[Exercise materials]

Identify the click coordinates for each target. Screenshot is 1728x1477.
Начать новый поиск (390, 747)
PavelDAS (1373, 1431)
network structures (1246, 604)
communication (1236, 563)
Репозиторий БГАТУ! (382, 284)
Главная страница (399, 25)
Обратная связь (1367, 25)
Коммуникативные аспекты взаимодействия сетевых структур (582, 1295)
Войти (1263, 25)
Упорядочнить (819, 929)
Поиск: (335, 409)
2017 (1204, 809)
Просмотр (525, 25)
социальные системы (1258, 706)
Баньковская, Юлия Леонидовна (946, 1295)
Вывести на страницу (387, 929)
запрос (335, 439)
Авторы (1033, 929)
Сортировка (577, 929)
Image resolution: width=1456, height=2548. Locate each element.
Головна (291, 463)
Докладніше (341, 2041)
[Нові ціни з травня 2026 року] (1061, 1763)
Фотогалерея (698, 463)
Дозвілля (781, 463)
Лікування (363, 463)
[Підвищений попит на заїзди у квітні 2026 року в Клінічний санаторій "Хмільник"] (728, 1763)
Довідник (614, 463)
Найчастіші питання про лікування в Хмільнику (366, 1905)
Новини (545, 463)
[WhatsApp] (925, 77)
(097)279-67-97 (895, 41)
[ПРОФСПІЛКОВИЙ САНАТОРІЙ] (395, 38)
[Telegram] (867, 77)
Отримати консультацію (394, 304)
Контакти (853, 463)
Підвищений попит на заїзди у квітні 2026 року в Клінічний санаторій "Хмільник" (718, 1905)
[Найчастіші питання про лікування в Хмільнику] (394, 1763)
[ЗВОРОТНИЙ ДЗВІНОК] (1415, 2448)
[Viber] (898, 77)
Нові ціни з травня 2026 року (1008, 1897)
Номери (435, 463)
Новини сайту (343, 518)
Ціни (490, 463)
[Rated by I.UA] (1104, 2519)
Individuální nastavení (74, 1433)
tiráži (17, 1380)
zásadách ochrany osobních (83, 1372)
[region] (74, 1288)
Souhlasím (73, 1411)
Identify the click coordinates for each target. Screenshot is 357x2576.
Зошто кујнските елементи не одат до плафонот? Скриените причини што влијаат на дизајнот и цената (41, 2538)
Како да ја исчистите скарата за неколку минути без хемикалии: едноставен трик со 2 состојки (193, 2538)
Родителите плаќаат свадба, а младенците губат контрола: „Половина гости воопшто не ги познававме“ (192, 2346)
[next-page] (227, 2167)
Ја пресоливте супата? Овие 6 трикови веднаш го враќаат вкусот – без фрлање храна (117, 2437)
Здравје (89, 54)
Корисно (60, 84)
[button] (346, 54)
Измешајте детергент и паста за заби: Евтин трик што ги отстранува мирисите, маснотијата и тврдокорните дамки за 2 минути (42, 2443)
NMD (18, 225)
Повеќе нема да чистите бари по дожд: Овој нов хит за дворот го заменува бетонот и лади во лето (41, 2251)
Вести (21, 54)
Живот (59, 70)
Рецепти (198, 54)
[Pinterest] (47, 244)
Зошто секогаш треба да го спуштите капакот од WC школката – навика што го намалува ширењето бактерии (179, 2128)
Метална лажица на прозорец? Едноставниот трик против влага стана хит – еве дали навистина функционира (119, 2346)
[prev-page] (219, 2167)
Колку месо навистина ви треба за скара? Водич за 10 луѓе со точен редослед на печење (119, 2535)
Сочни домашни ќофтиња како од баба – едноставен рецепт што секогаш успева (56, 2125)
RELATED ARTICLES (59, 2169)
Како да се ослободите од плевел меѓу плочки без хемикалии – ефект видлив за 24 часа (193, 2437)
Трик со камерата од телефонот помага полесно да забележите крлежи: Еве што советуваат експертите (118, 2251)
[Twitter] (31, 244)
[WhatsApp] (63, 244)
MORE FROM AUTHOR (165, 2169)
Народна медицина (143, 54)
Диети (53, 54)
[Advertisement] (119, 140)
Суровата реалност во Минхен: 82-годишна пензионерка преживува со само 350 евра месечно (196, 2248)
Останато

[/Exercise materials]

*What the exercise asks:*
Please return only the lines above, starting at the line that has "[ПРОФСПІЛКОВИЙ САНАТОРІЙ] (395, 38)" and ending at the line that has "Номери (435, 463)", keeping both and leaving each one unchanged.

*Written answer:*
[ПРОФСПІЛКОВИЙ САНАТОРІЙ] (395, 38)
[Telegram] (867, 77)
Отримати консультацію (394, 304)
Контакти (853, 463)
Підвищений попит на заїзди у квітні 2026 року в Клінічний санаторій "Хмільник" (718, 1905)
[Найчастіші питання про лікування в Хмільнику] (394, 1763)
[ЗВОРОТНИЙ ДЗВІНОК] (1415, 2448)
[Viber] (898, 77)
Нові ціни з травня 2026 року (1008, 1897)
Номери (435, 463)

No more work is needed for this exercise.